Excerpts from a dataset
= Beginning of Section =
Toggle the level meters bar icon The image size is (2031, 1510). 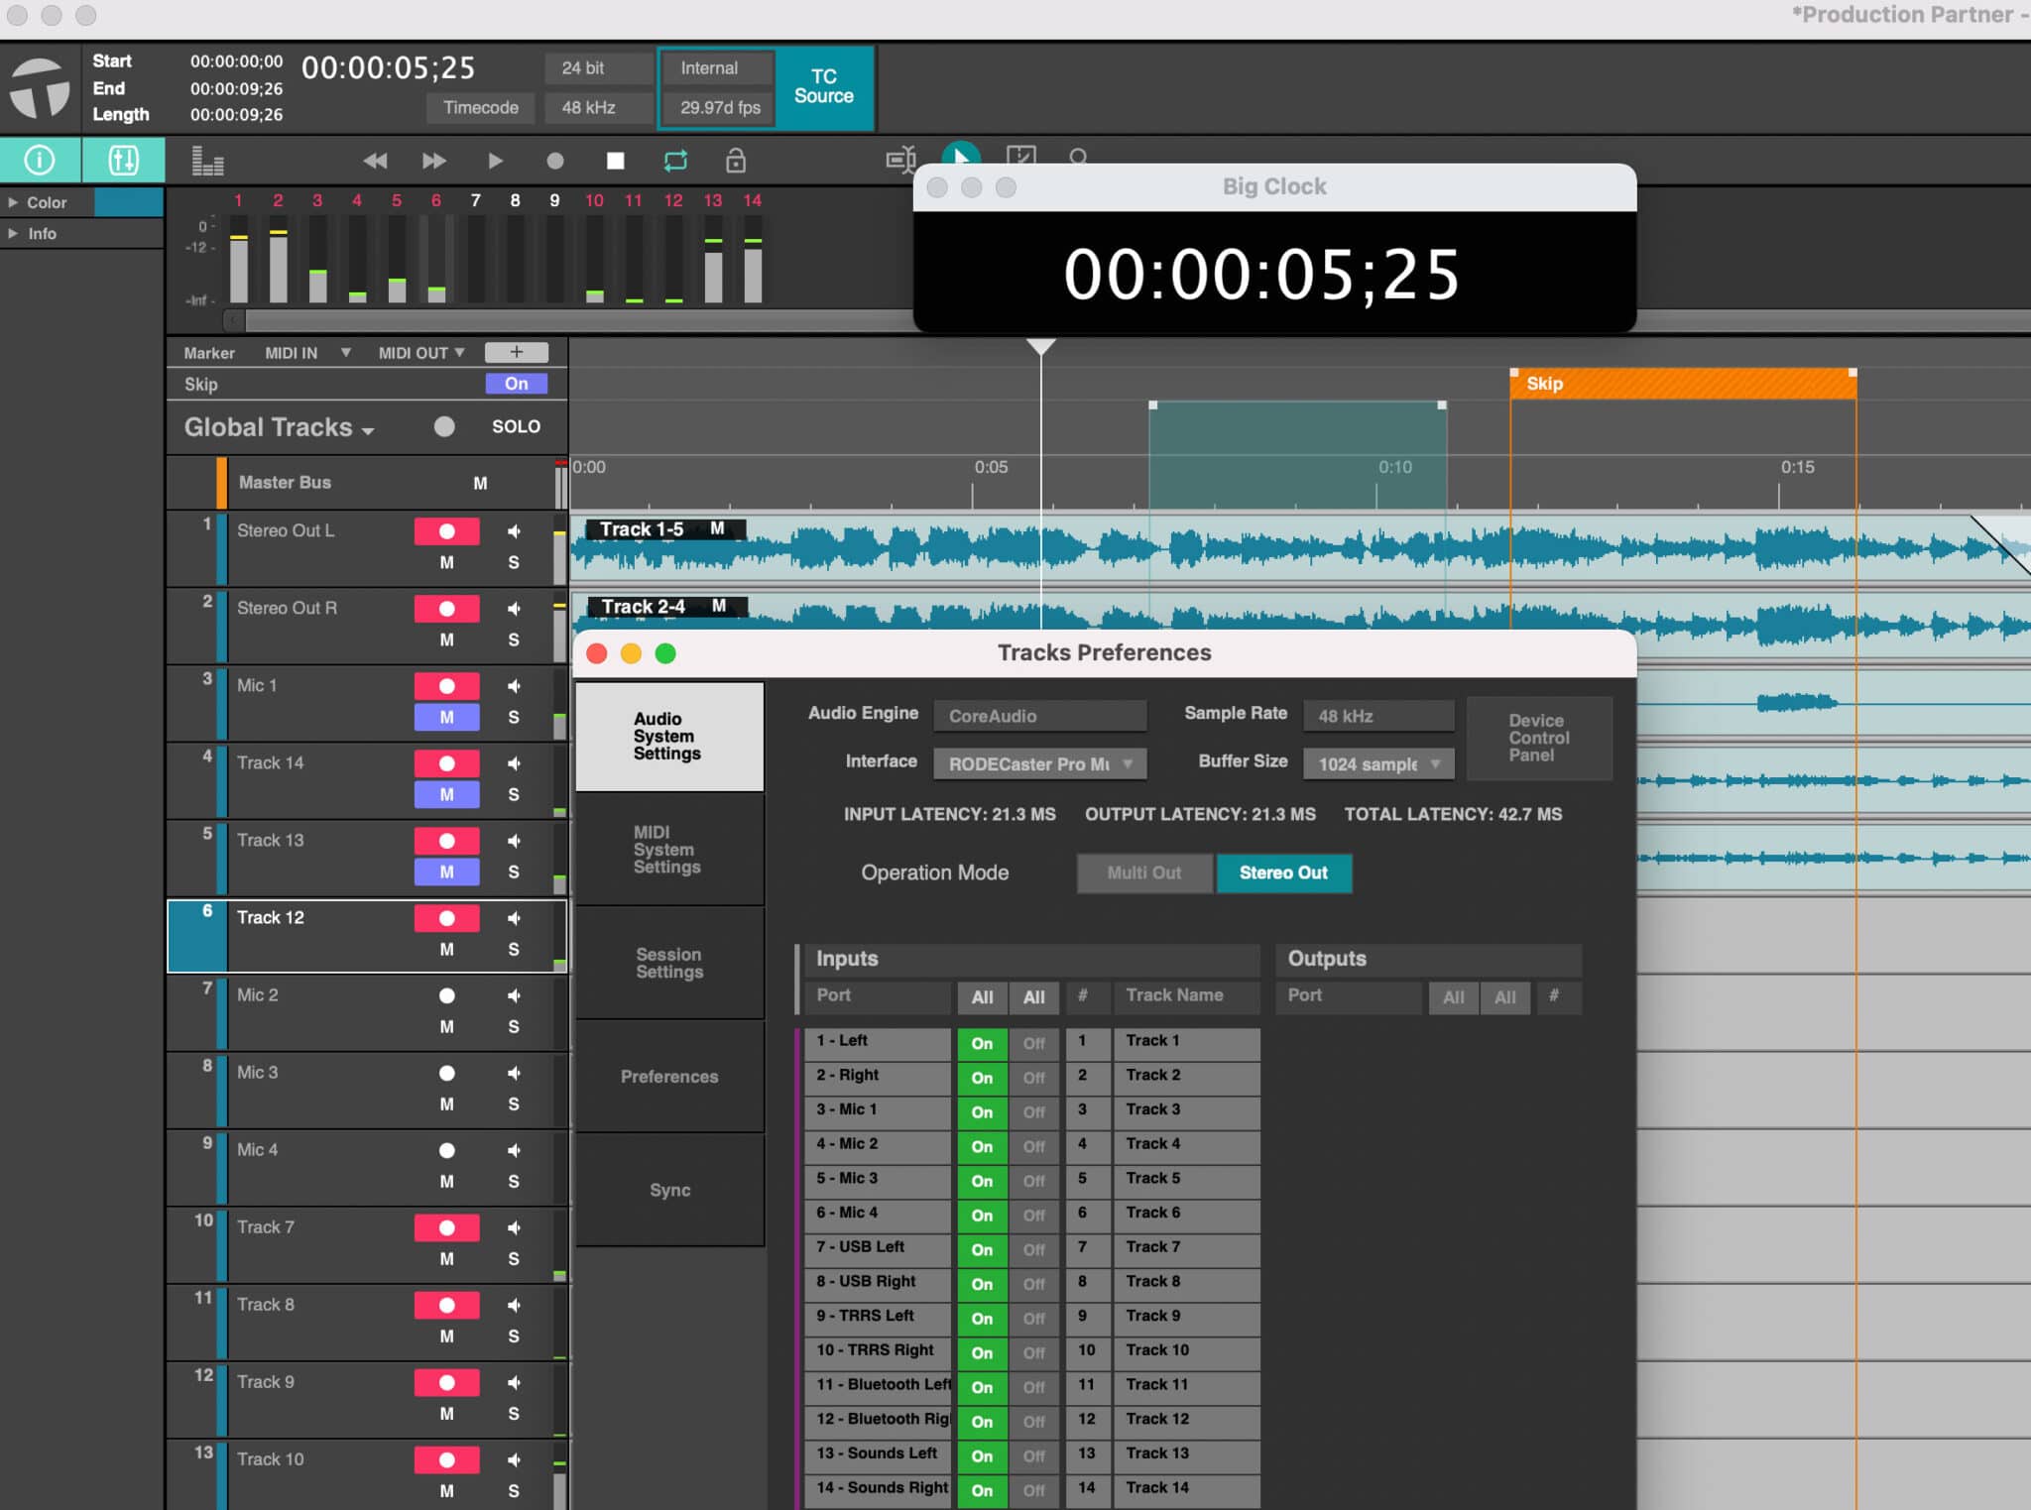(x=207, y=161)
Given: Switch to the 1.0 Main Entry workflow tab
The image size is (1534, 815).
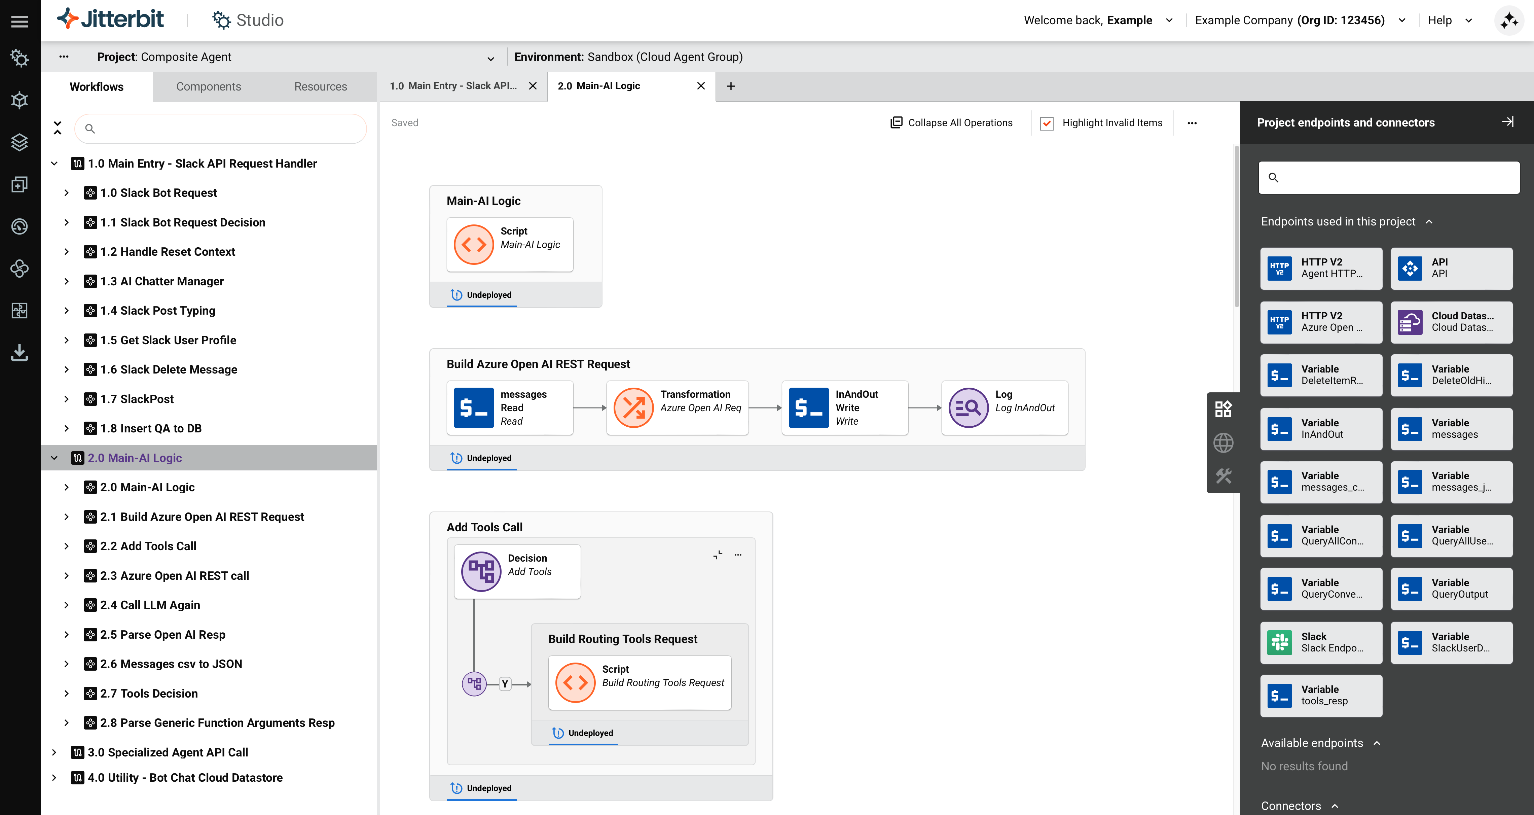Looking at the screenshot, I should pyautogui.click(x=453, y=86).
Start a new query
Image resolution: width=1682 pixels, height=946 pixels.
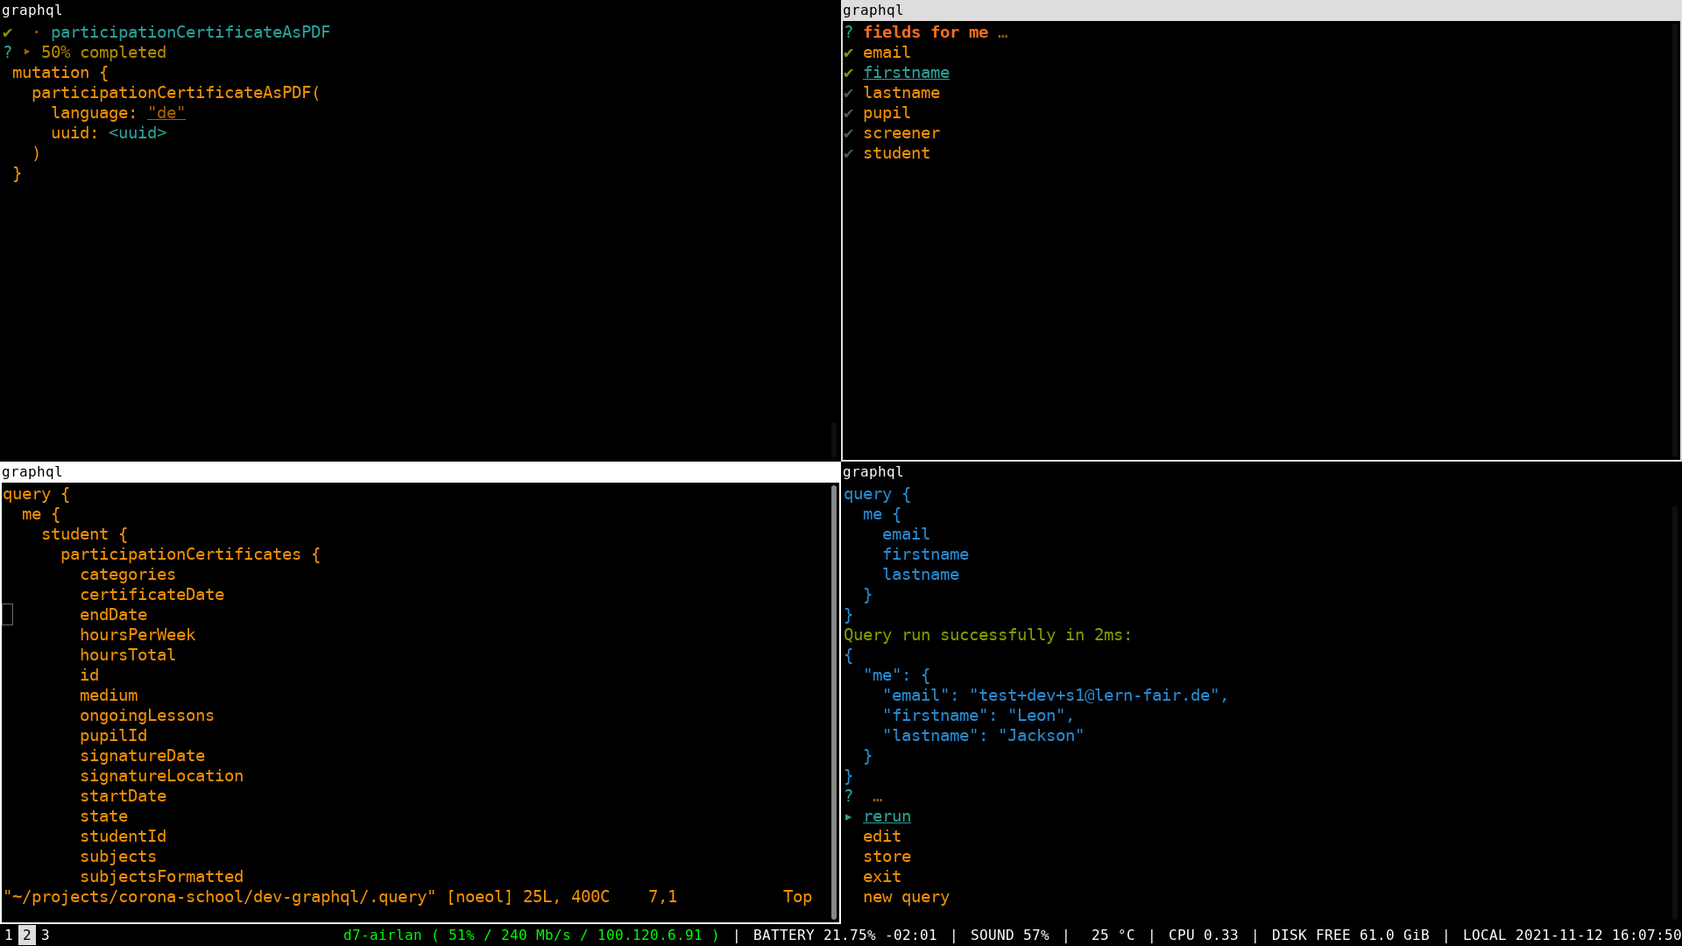click(906, 897)
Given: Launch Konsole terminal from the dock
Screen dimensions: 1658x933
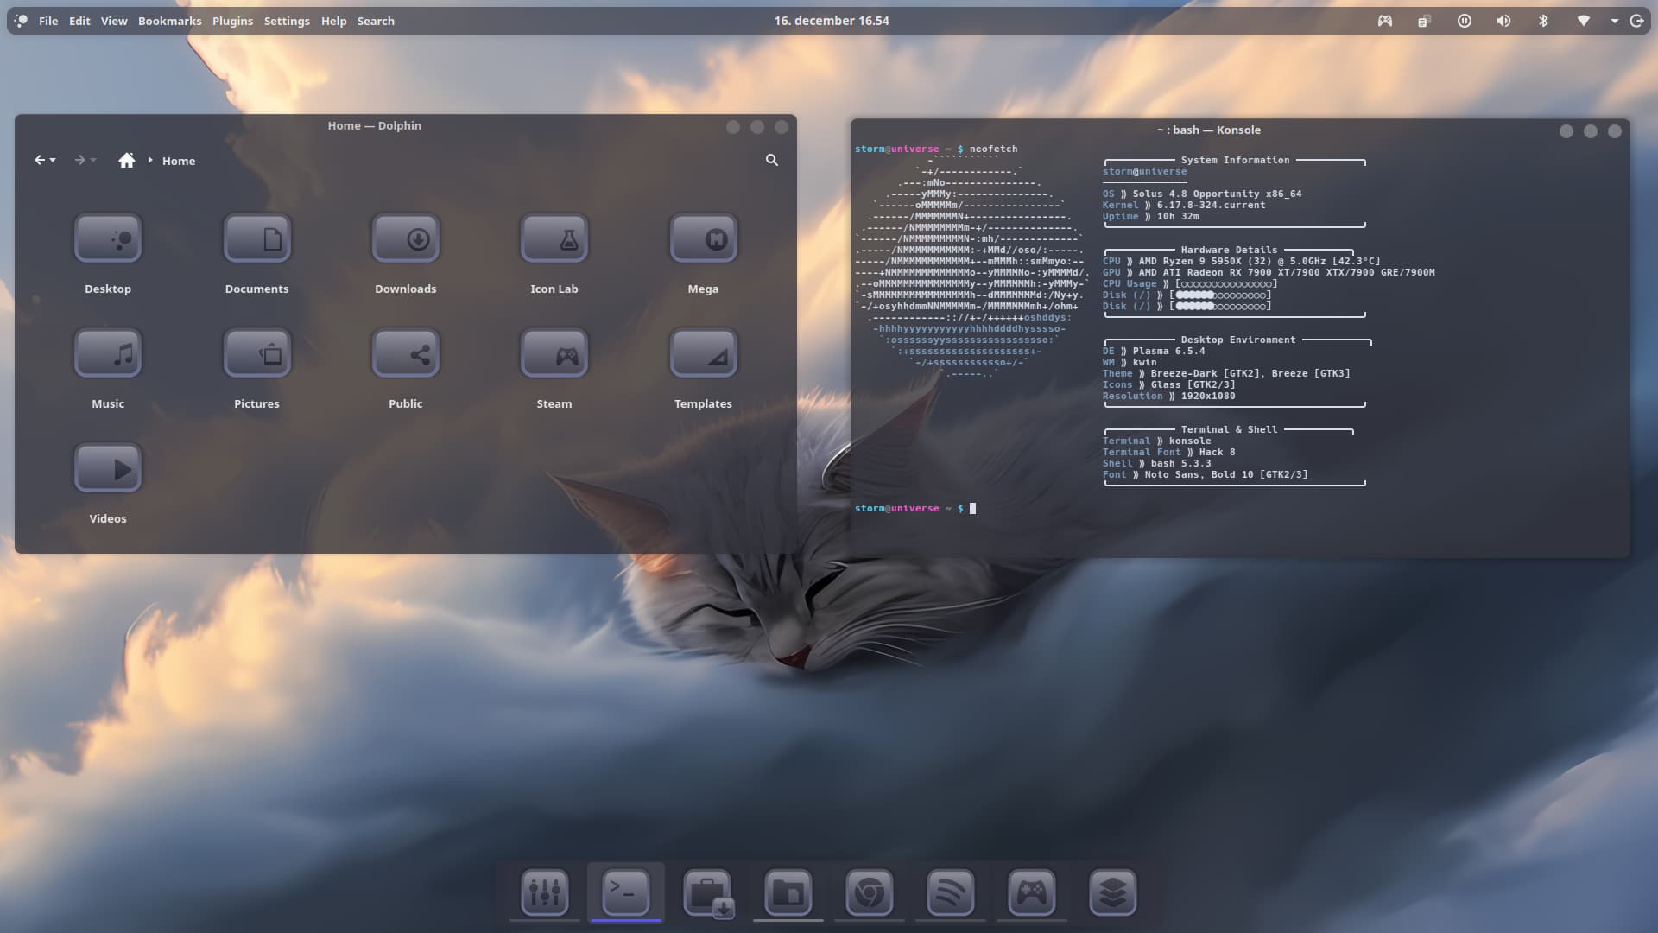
= End of Section =
Starting from the records above, copy each line where the string "Given" is found.

* **Task result**
Given: Switch to the 1.0 Main Entry workflow tab
Given: Launch Konsole terminal from the dock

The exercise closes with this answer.